(TEXT SEGMENT):
════════════════════

Posted on October 31, 2016 by Gabe Parmer
Composite is a capability-based OS. There have been many capability-based systems in the past, spanning from those that used hardware-capabilities such as Hydra1, to those that implement them in software such as KeyKOS, Eros, Fiasco, and seL4. An old, but still seminal overview of capabilities is Levy’s book. This post discusses capability-based systems in general, only with some references to Composite where a concrete example is required.
Operating systems must provide an interface that separates untrusted, user-level computation from raw hardware resources such as memory frames, the CPU processing power, interrupts, and device drivers. There are a great many ways to do this that expose trade-offs along multiple dimensions. Many OSes such as UNIX variants do this by providing high-level abstractions such as processes (with threads, signals, coordination schemes, IPC, and memory management), files (with the hierarchical file-system, mapping, and psuedo-files), and sockets (with networking stacks, protocols, and device options). A core of logic in the kernel intelligently spreads hardware resources among the processes to provide each abstraction. Where shared namespaces exist (i.e. enabling a way for two processes to address the same resource) such as the hierarchical file system namespace, processes have access to and can modify the same resources. That enables them to impact each other’s execution, for example by using the shared namespace for inter-process communication IPC. An example of this is printer spool files that are written by processes, and read by the printer daemon.
OS Security. Operations systems have historically primarily been concerned with providing simple and efficient access to resources. UNIX has been successful partially because it provided abstractions that could be relatively efficiently implemented in the kernel. The focus of UNIX was not on strictly controlling how data could flow through the system (i.e. confidentiality), or on the fine-grained control of isolation to produce fault tolerant and secure systems. The liberal use of (discretionary access control)[dac] file-system access control including the set uid bit have enabled privilege escalations that often compromise large amounts of a system’s data. The co-location of libraries and already bloated monolithic applications makes compromise expose significant fault propagation so that a fault/compromise can impact significant portions of a system. Put in more exacting terms, such systems do not focus on the Principle of Least Privilege (PoLP). This guiding principle for system design dictates that the full set of resources that a computation has access to should be no greater than that which is required for it to accomplish its goals. A little thought should make it obvious how much this does not apply to typical UNIX processes that have access to all of a user’s files and the network (called ambient authority, regardless if they are all necessary or not.
One approach to increasing the application of the PoLP in UNIX systems is to add enough bandages around existing systems until they provide more desirable guarantees. There has been a long history of this being done successfully. Android uses a user and FS subset to constrain the access of individual applications. Modern browsers separate into separate processes compositing and I/O processes from each of the tabs to increase the use of the PoLP. SeLinux attempts to add labels and information for to Linux to limit the flow of data through the system, thus providing multi-level security (MLS). The act of continually adding bandages is, never-the-less, increasing system complexity, and an up-hill battle.

════════════════════

(DATASET EXTRACT):
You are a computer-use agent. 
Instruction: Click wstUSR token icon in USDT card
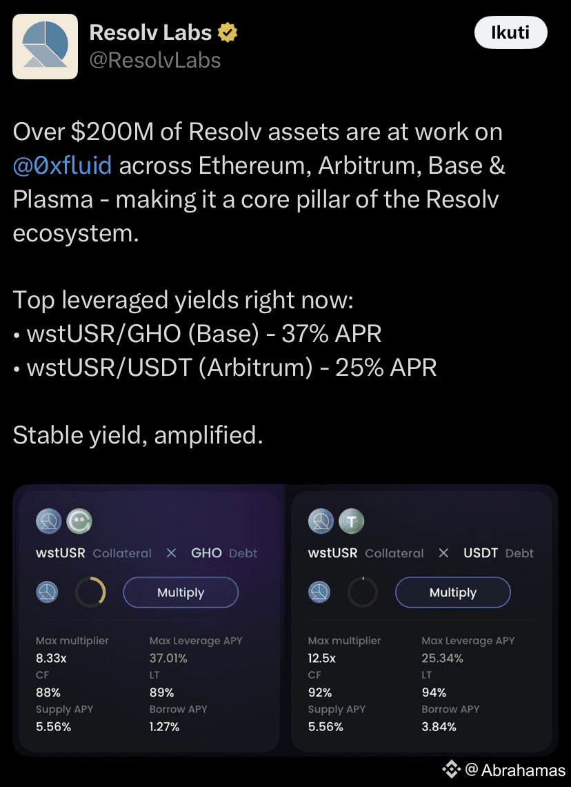[x=321, y=521]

════════════════════

(EXERCISE DESCRIPTION):
Copy word for word the passage of the capability-based OS post above that runs from "Posted on October" up to and including "example is required.".

(RESULT OF THIS TASK):
Posted on October 31, 2016 by Gabe Parmer
Composite is a capability-based OS. There have been many capability-based systems in the past, spanning from those that used hardware-capabilities such as Hydra1, to those that implement them in software such as KeyKOS, Eros, Fiasco, and seL4. An old, but still seminal overview of capabilities is Levy’s book. This post discusses capability-based systems in general, only with some references to Composite where a concrete example is required.